_EXCERPT_:

==============================

By Ray Stern | Phoenix New Times
Sue Sisley, M.D., is nearly blind.
She can’t see out of her left eye and has minimal vision in her right, resulting from amblyopia, a condition she’s had since birth. Her remaining eyesight “doesn’t seem to be deteriorating further,” she says. But in recent months, Sisley’s been trying to train Penny, a rescue dog from the Humane Society, for her potentially to use someday. It’s not really working out. Cute but undisciplined, Penny — wearing a blue vest — greets a visitor excitedly at the Arizona Telemedicine Program’s Phoenix office.
On this Tuesday afternoon, 45-year-old Sisley is the only person working in the facility. She’s got back-to-back video meetings with patients but takes a break to meet with a reporter, after a weeks-long stampede of attention from the news media.
Sisley’s served on the telemedicine program’s executive committee as associate director of interprofessional education, a part-time position, since 2007. The facility, in a wing of the University of Arizona’s Phoenix campus at 550 East Van Buren, is one of the regional hubs for the high-tech program and one of the most highly touted divisions of the Tucson-based university’s College of Medicine. From the center, as with other hubs in Flagstaff and Tucson, physicians such as Sisley consult with patients using video cameras and such high-tech instruments as digital stethoscopes, and they conduct various doctor-education programs.

==============================

_LIST OF TASKS_:
**A)** Can you print the Sue Sisley article from "Sisley’s served on" up to and including "various doctor-education programs."?
**B)** Answer these questions from the Sue Sisley article:
(i) What condition has caused Sisley's limited vision since birth?
(ii) Since what year has she served on the telemedicine program's executive committee?
(iii) Besides Phoenix, in which cities does the program have hubs?
**C)** How would you sum up the Sue Sisley article in two sentences?
The material that follows has no connection to the Sue Sisley article.

_RECORDED DATA_:
==============================

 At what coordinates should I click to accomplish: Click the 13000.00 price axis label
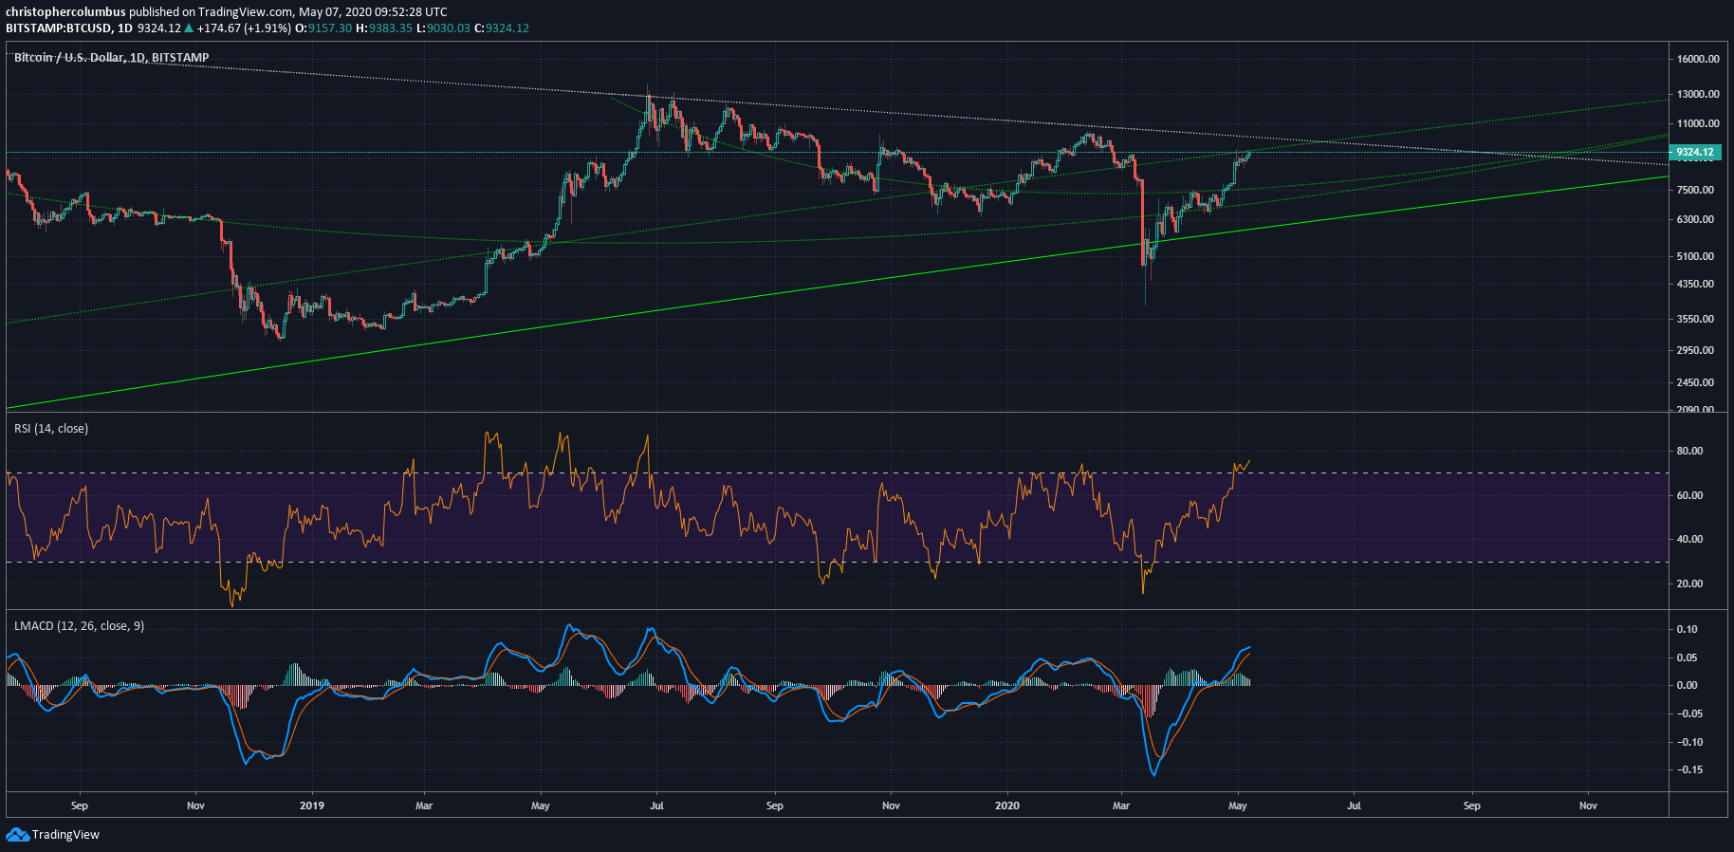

==============================

_ANSWERS PER TASK_:
**A)**
Sisley’s served on the telemedicine program’s executive committee as associate director of interprofessional education, a part-time position, since 2007. The facility, in a wing of the University of Arizona’s Phoenix campus at 550 East Van Buren, is one of the regional hubs for the high-tech program and one of the most highly touted divisions of the Tucson-based university’s College of Medicine. From the center, as with other hubs in Flagstaff and Tucson, physicians such as Sisley consult with patients using video cameras and such high-tech instruments as digital stethoscopes, and they conduct various doctor-education programs.

**B)**
(i) Amblyopia.
(ii) 2007.
(iii) Flagstaff and Tucson.

**C)** Sue Sisley, a nearly blind physician, has been trying without much success to train a rescue dog named Penny for her possible future use. Since 2007 she has held a part-time post as associate director of interprofessional education on the executive committee of the Arizona Telemedicine Program, whose Phoenix hub lets physicians consult with patients by video and run doctor-education programs.